Course number 67650 – Spring 2011

Experimental Approaches in Computer Science

This course is complementary to Topics in Performance Evaluation. This course is more about measurements, including examples of discovering unknown facts about workloads or the Internet, and generally the use of experimental procedures. The other course places more emphasis on the methodologies of simulation and analysis, and presents several case studies of performance evaluation. The plan is to give these two courses in alternate years.

Course Details:

Class location: Shprintzak 213, Tuesday 16–18
Teacher: Prof. Dror Feitelson
Questions: send email to feit@cs
Exercises: submit exercises and get grades and comments using the Moodle system



And look at the (tentative) week-by-week plan of the course.


The grade in the course will be determined by your work throughout the course (“avoda shotefet”). There will be 12 weekly exercises, worth 7.5 points each.

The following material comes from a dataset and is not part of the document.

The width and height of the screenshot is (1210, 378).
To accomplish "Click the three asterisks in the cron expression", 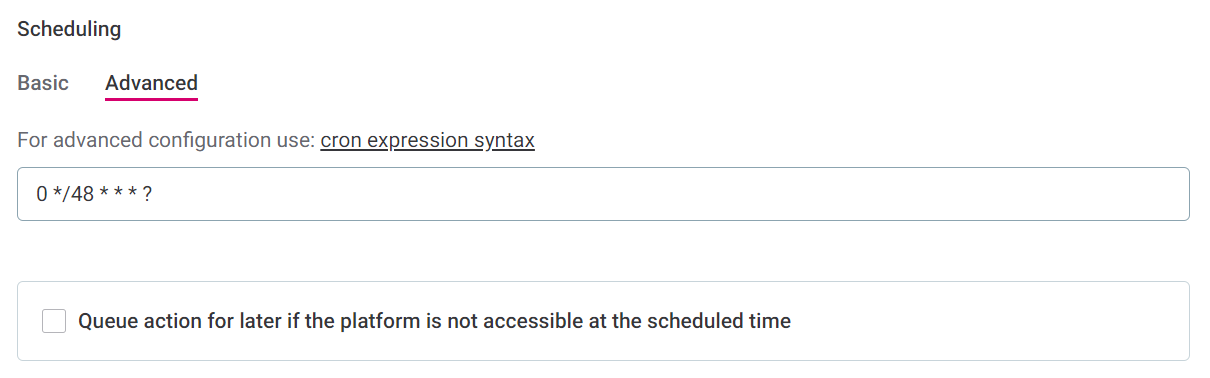I will 118,194.
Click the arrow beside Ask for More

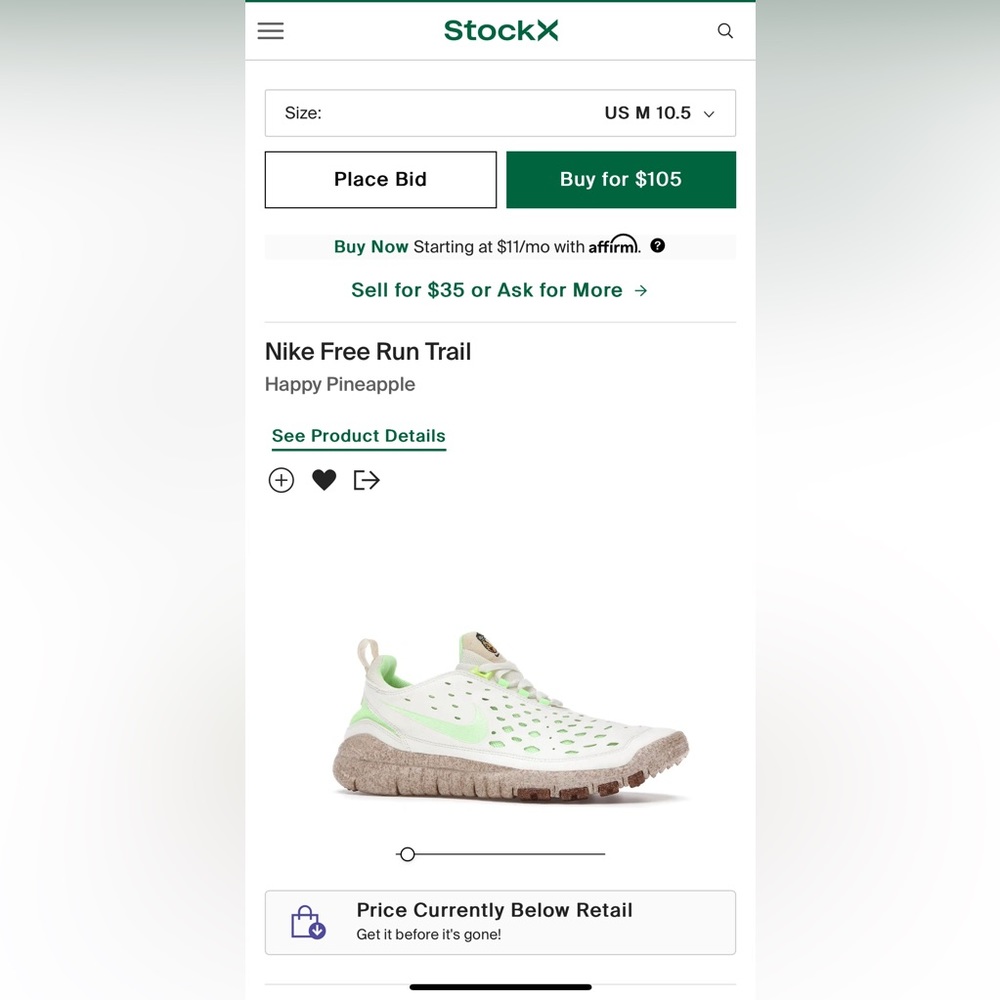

The exercises are designed to be reasonably short and simple (at least once you get the hang of it). They are typically due 6 days after the topic is discussed in class, so that we can talk about the results the following week. Please do the exercises in pairs, and use this to discuss what you are doing, gain a better understanding, and achieve better results.

If you have a good reason for not doing one or more of the exercises (e.g. you have milu'im for the whole period) you will be excused, and the grade will be calculated based on the others (but if your partner has milu'im, only he gets excused!). There will be no final exam, but there will be a short quiz in the last class worth 10 points. The material for the quiz is all the lectures and exercises. Thus you should come to the lectures and really take part in all the exercises (don't alternate with your partner!)

The default grade for a “very good” exercise is 95. A grade of 100 is reserved for whoever does something special extra, or shows some special insights. Note that 100 is not automatic for doing extra work — it has to be interesting and meaningful.